Listing of locating words and elements:
'''
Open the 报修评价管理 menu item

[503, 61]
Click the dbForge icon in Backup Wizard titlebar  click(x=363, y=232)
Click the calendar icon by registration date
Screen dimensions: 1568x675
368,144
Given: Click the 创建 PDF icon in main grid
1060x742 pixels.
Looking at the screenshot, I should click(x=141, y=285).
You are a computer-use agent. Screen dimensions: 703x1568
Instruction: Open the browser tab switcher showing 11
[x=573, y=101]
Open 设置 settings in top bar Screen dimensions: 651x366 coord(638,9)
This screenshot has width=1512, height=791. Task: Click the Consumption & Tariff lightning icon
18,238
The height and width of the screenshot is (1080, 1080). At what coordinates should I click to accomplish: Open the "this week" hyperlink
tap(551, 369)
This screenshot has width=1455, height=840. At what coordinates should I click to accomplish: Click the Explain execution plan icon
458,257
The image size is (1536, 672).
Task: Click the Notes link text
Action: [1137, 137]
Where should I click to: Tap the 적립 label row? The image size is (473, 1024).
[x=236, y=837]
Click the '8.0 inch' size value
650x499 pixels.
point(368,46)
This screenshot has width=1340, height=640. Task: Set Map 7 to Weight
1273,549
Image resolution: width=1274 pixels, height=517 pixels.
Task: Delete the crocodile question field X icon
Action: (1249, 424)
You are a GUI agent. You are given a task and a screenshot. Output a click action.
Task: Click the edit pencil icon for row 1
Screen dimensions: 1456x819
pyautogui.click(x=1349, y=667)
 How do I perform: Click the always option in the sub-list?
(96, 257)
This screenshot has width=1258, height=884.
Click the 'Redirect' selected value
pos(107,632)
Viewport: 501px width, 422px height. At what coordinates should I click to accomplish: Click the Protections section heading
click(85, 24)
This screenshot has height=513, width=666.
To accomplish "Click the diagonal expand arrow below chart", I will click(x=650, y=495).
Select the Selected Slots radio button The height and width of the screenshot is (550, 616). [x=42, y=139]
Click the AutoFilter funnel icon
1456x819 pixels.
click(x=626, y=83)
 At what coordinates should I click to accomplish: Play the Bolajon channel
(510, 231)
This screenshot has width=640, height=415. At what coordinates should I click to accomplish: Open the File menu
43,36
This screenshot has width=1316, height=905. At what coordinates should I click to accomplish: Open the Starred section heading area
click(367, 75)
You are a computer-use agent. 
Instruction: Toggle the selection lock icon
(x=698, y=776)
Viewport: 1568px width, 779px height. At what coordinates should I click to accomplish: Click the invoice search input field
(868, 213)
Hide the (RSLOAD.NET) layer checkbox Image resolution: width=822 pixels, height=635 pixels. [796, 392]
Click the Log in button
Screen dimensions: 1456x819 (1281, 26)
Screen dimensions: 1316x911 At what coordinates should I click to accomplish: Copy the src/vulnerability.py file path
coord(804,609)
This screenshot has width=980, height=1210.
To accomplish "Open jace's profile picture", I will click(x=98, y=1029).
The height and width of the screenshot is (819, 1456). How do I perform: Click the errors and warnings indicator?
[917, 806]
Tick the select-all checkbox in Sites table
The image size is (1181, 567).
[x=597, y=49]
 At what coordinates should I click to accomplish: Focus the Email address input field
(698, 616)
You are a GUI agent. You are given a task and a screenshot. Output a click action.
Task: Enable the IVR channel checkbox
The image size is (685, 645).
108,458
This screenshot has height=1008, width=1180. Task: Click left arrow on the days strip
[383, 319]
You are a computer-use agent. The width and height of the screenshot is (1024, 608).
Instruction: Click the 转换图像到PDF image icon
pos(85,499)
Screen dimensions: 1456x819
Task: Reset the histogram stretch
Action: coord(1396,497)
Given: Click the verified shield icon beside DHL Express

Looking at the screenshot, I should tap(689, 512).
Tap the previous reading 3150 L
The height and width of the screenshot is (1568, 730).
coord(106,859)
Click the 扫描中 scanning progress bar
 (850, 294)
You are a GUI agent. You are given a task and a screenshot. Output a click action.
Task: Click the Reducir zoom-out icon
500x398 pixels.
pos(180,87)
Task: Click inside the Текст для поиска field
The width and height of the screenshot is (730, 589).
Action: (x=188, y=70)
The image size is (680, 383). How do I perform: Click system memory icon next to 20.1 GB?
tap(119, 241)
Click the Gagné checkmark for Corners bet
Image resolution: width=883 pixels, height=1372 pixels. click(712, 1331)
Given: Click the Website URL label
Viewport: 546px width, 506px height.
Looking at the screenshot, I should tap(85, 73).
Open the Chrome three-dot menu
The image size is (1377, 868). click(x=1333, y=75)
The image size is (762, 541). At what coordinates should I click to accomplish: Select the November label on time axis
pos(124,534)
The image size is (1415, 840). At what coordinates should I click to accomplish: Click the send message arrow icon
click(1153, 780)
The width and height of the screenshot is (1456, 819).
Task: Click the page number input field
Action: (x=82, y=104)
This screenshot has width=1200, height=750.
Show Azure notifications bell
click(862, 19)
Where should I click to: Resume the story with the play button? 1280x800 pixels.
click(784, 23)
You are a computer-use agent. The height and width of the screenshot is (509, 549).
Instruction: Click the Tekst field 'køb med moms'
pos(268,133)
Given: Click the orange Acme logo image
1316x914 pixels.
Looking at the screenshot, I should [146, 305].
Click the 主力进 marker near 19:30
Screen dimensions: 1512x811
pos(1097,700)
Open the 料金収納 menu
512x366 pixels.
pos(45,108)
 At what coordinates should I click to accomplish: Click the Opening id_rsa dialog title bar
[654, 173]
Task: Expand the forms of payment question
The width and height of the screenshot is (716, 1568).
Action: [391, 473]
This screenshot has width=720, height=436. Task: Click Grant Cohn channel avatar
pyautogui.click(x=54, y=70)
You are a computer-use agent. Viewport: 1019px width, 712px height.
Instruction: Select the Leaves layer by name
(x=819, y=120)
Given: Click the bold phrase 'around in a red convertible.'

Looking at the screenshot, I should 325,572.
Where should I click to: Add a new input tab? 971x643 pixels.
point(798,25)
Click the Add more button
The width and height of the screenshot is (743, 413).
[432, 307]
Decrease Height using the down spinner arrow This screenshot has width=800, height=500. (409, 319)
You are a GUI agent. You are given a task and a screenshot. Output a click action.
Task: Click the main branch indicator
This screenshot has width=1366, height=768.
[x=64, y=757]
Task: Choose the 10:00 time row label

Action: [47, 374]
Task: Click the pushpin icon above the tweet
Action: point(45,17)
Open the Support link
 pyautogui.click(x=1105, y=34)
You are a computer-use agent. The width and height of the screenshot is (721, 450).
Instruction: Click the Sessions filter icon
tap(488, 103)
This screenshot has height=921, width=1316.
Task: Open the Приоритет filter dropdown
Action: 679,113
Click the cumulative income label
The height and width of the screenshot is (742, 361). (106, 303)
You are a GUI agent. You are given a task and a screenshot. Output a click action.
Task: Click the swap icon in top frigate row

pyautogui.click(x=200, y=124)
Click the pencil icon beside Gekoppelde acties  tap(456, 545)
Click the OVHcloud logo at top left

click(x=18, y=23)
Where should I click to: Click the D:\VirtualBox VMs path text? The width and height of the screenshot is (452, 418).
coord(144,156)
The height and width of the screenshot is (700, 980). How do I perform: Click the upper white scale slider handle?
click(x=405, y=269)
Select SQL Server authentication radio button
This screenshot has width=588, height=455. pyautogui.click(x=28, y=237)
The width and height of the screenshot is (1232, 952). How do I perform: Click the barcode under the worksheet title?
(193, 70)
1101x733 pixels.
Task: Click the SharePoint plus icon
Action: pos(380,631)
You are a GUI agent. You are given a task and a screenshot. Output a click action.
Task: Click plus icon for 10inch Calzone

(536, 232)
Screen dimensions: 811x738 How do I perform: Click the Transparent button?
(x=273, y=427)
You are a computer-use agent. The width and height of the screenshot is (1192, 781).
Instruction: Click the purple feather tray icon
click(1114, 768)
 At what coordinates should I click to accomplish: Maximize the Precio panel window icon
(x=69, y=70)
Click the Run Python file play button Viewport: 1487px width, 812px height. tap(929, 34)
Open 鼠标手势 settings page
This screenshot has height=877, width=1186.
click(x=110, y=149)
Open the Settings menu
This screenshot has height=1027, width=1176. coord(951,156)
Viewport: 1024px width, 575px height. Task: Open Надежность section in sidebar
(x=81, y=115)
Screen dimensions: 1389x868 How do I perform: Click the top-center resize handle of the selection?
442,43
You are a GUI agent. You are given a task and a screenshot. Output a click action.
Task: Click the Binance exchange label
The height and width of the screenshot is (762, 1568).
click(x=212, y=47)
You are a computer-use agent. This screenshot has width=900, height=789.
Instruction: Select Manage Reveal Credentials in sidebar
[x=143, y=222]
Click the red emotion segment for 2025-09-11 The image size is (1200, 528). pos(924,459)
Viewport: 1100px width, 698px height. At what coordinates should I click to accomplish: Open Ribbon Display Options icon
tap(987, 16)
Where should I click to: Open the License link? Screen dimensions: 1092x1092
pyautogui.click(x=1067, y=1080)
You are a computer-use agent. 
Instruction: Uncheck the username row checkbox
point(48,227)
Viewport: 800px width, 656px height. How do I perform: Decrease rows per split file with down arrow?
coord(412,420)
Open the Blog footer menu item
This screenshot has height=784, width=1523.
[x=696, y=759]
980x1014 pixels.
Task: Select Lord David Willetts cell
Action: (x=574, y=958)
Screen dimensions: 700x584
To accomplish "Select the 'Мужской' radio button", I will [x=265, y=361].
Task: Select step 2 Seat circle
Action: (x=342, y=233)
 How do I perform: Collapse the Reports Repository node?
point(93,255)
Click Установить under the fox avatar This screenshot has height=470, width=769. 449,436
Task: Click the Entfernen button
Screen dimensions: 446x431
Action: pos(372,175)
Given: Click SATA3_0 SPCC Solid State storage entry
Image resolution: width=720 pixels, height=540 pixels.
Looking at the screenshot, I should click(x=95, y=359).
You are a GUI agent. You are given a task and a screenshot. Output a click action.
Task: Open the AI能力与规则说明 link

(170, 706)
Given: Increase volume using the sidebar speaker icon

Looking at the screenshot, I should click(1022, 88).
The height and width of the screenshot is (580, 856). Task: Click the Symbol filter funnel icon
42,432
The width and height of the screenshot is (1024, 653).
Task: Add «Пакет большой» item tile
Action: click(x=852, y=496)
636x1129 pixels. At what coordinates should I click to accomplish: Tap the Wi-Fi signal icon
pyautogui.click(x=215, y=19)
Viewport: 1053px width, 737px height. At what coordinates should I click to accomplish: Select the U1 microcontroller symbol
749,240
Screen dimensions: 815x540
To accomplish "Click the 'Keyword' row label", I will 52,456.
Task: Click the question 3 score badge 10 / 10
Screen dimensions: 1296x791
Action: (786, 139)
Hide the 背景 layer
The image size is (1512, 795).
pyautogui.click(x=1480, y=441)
'''
Repeat word for word the part of the listing that opens with the line containing "Given: Increase volume" and runs through the end of the listing, including both ends.

Task response:
Given: Increase volume using the sidebar speaker icon

Looking at the screenshot, I should click(1022, 88).
The height and width of the screenshot is (580, 856). Task: Click the Symbol filter funnel icon
42,432
The width and height of the screenshot is (1024, 653).
Task: Add «Пакет большой» item tile
Action: click(x=852, y=496)
636x1129 pixels. At what coordinates should I click to accomplish: Tap the Wi-Fi signal icon
pyautogui.click(x=215, y=19)
Viewport: 1053px width, 737px height. At what coordinates should I click to accomplish: Select the U1 microcontroller symbol
749,240
Screen dimensions: 815x540
To accomplish "Click the 'Keyword' row label", I will 52,456.
Task: Click the question 3 score badge 10 / 10
Screen dimensions: 1296x791
Action: (786, 139)
Hide the 背景 layer
The image size is (1512, 795).
pyautogui.click(x=1480, y=441)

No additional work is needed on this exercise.